My Rig wont play latest games. i am thinking of purchasing a graphic card 9800GT for playing games like Crysis 2, GTA4 etc. Will the Processor Bottleneck the performance. Would I Be able to play games smoothly?
I Cant Change my processor due to some reasons
Helpp Guyzzz


----------



## ajai5777 (Mar 27, 2011)

Noo..
Dont do that your proccy cant play those mentioned games and other new games..
GTA 4 in a 1.8Ghz proccy  jeez..


----------



## saswat23 (Mar 28, 2011)

Post your full config with ur budget for GPU..


----------



## The Sorcerer (Mar 28, 2011)

Not worth it. When you upgrade GPU the next thing that arrive is about the power supply. You're much better off saving more money and buying a new setup.


----------



## topgear (Mar 29, 2011)

@ OP - post a cpu-z screenshot of your cpu and what's your mobo ( manufacturer and model no. ) ??

if you have a good mobo you might be able to OC the cpu with a decent cooler.


----------



## masterkd (Mar 29, 2011)

^still, does it worth? aftermarket cooler and 9800gt with athlon 3000+? IMO, better total overhaul!!


----------



## ico (Mar 29, 2011)

Not worth at all. Pretty sure of the fact that you are also running your machine on an average PSU.

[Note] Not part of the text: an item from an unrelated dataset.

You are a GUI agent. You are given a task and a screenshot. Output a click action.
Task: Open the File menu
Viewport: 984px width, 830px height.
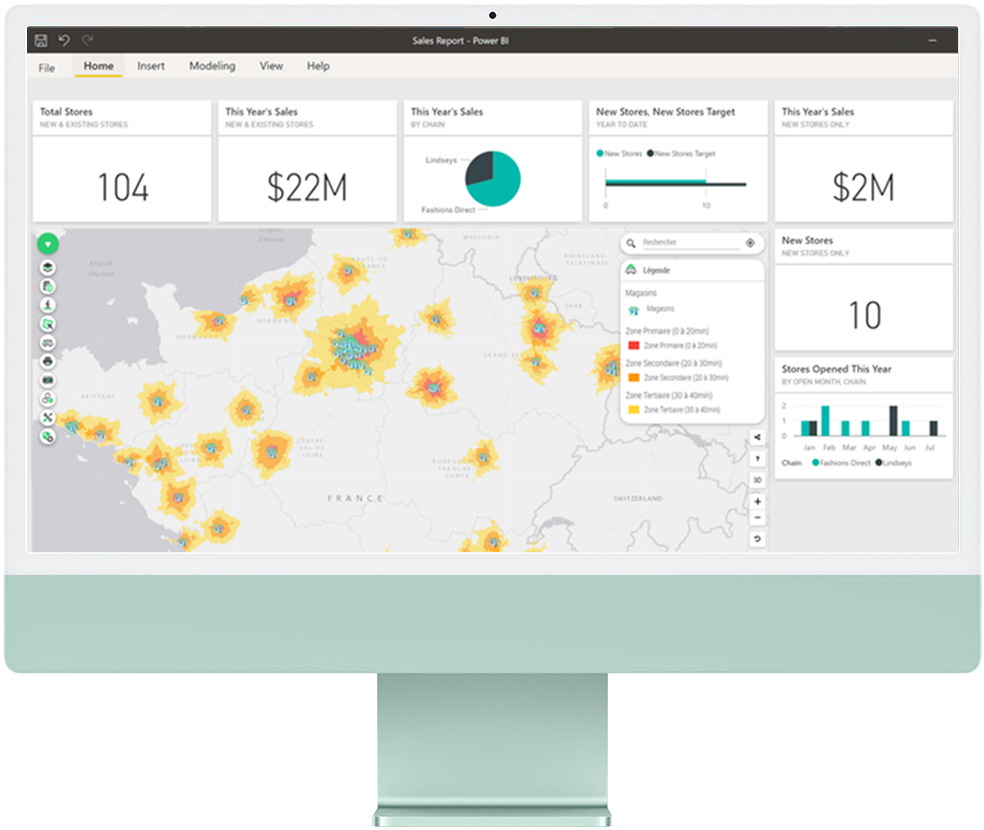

Athlon 64 3000+ will be a bottleneck for the games you mentioned, definitely. Better get a new config.



ajai5777 said:


> GTA 4 in a 1.8Ghz proccy  jeez..


well, that thing is still faster than a Pentium 4 3.0 Ghz.


----------



## topgear (Mar 29, 2011)

but here's what Op has said on first post :



> I Cant Change my processor due to some reasons



So I just suggested what he can do best with his current cpu - moreover if he gets a cooler like Hyper 212+ he can be able to use with his next rig for sure as this supports a wide variety of cpus


----------



## ajai5777 (Mar 29, 2011)

ico said:


> well, that thing is still faster than a Pentium 4 3.0 Ghz.


Really? I dont know much about the older AMD processors.
How can be a 1.8Ghz proccy  faster than a 3ghz proccy? Is it a dual core ?


----------



## ico (Mar 29, 2011)

ajai5777 said:


> Really? I dont know much about the older AMD processors.
> How can be a 1.8Ghz proccy  faster than a 3ghz proccy?


Pentiums were this bad compared to Athlons. Similar to the way how a 3.1 Ghz Sandy Bridge Core-i5 is faster than a higher clocked Phenom II. Architecture.



ajai5777 said:


> Is it a dual core ?


Single core.



topgear said:


> but here's what Op has said on first post :
> 
> So I just suggested what he can do best with his current cpu - moreover if he gets a cooler like Hyper 212+ he can be able to use with his next rig for sure as this supports a wide variety of cpus


Still not worth at all. He needs a new system if he really wants to play games.


----------



## topgear (Mar 30, 2011)

yep, OCing that single core cpu won't give OP much performance gain for the new games of these days.

@ OP - try get a new mobo+cpu+ram combo and if you are getting that card as a gift ( and you have a decent PSU ) to run that card then try playing crysis 2 and GTA4 with it on your aged rig and see what happens !


----------